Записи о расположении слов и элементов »
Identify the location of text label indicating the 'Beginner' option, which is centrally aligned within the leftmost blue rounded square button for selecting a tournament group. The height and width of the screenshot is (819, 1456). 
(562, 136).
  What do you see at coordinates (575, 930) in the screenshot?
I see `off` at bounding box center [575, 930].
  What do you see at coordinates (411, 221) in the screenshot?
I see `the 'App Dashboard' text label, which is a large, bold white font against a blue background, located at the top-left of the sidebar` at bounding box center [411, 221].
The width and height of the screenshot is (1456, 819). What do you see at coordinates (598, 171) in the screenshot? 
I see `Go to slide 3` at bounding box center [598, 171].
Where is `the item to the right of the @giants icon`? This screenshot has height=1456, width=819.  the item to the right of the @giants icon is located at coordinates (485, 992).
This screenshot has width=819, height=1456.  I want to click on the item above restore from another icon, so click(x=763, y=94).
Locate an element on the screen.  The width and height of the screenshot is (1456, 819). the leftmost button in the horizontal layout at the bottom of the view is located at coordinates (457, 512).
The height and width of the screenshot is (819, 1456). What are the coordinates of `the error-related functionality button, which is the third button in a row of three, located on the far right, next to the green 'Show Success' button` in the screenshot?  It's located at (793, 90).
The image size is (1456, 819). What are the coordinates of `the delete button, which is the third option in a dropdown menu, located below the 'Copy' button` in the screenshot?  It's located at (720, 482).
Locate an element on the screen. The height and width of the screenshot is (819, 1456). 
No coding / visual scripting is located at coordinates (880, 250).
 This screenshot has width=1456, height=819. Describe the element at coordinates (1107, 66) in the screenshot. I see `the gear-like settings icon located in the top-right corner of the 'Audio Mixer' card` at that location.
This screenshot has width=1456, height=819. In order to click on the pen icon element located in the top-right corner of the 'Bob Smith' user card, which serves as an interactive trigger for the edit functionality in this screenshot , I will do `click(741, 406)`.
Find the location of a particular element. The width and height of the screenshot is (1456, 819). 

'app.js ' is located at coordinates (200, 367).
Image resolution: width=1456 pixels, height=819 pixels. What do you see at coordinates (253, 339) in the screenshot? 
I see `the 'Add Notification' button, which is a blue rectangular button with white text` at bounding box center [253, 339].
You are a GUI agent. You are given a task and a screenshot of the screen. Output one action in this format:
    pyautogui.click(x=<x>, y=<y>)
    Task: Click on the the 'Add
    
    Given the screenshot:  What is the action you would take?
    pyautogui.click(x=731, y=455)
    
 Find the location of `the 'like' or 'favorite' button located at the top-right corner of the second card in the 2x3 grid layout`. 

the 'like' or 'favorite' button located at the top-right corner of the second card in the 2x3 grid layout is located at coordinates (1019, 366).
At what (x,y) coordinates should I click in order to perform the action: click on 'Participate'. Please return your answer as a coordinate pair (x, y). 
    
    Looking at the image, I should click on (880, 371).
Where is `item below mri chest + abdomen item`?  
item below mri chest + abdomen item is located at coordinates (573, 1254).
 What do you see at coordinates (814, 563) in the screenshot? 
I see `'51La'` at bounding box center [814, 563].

Что нужно сделать »
Извлеките все приведённые выше строки и воспроизведите их без каких-либо изменений.

Результат упражнения »
Identify the location of text label indicating the 'Beginner' option, which is centrally aligned within the leftmost blue rounded square button for selecting a tournament group. The height and width of the screenshot is (819, 1456). 
(562, 136).
  What do you see at coordinates (575, 930) in the screenshot?
I see `off` at bounding box center [575, 930].
  What do you see at coordinates (411, 221) in the screenshot?
I see `the 'App Dashboard' text label, which is a large, bold white font against a blue background, located at the top-left of the sidebar` at bounding box center [411, 221].
The width and height of the screenshot is (1456, 819). What do you see at coordinates (598, 171) in the screenshot? 
I see `Go to slide 3` at bounding box center [598, 171].
Where is `the item to the right of the @giants icon`? This screenshot has height=1456, width=819.  the item to the right of the @giants icon is located at coordinates (485, 992).
This screenshot has width=819, height=1456.  I want to click on the item above restore from another icon, so click(x=763, y=94).
Locate an element on the screen.  The width and height of the screenshot is (1456, 819). the leftmost button in the horizontal layout at the bottom of the view is located at coordinates (457, 512).
The height and width of the screenshot is (819, 1456). What are the coordinates of `the error-related functionality button, which is the third button in a row of three, located on the far right, next to the green 'Show Success' button` in the screenshot?  It's located at (793, 90).
The image size is (1456, 819). What are the coordinates of `the delete button, which is the third option in a dropdown menu, located below the 'Copy' button` in the screenshot?  It's located at (720, 482).
Locate an element on the screen. The height and width of the screenshot is (819, 1456). 
No coding / visual scripting is located at coordinates (880, 250).
 This screenshot has width=1456, height=819. Describe the element at coordinates (1107, 66) in the screenshot. I see `the gear-like settings icon located in the top-right corner of the 'Audio Mixer' card` at that location.
This screenshot has width=1456, height=819. In order to click on the pen icon element located in the top-right corner of the 'Bob Smith' user card, which serves as an interactive trigger for the edit functionality in this screenshot , I will do `click(741, 406)`.
Find the location of a particular element. The width and height of the screenshot is (1456, 819). 

'app.js ' is located at coordinates (200, 367).
Image resolution: width=1456 pixels, height=819 pixels. What do you see at coordinates (253, 339) in the screenshot? 
I see `the 'Add Notification' button, which is a blue rectangular button with white text` at bounding box center [253, 339].
You are a GUI agent. You are given a task and a screenshot of the screen. Output one action in this format:
    pyautogui.click(x=<x>, y=<y>)
    Task: Click on the the 'Add
    
    Given the screenshot:  What is the action you would take?
    pyautogui.click(x=731, y=455)
    
 Find the location of `the 'like' or 'favorite' button located at the top-right corner of the second card in the 2x3 grid layout`. 

the 'like' or 'favorite' button located at the top-right corner of the second card in the 2x3 grid layout is located at coordinates (1019, 366).
At what (x,y) coordinates should I click in order to perform the action: click on 'Participate'. Please return your answer as a coordinate pair (x, y). 
    
    Looking at the image, I should click on (880, 371).
Where is `item below mri chest + abdomen item`?  
item below mri chest + abdomen item is located at coordinates (573, 1254).
 What do you see at coordinates (814, 563) in the screenshot? 
I see `'51La'` at bounding box center [814, 563].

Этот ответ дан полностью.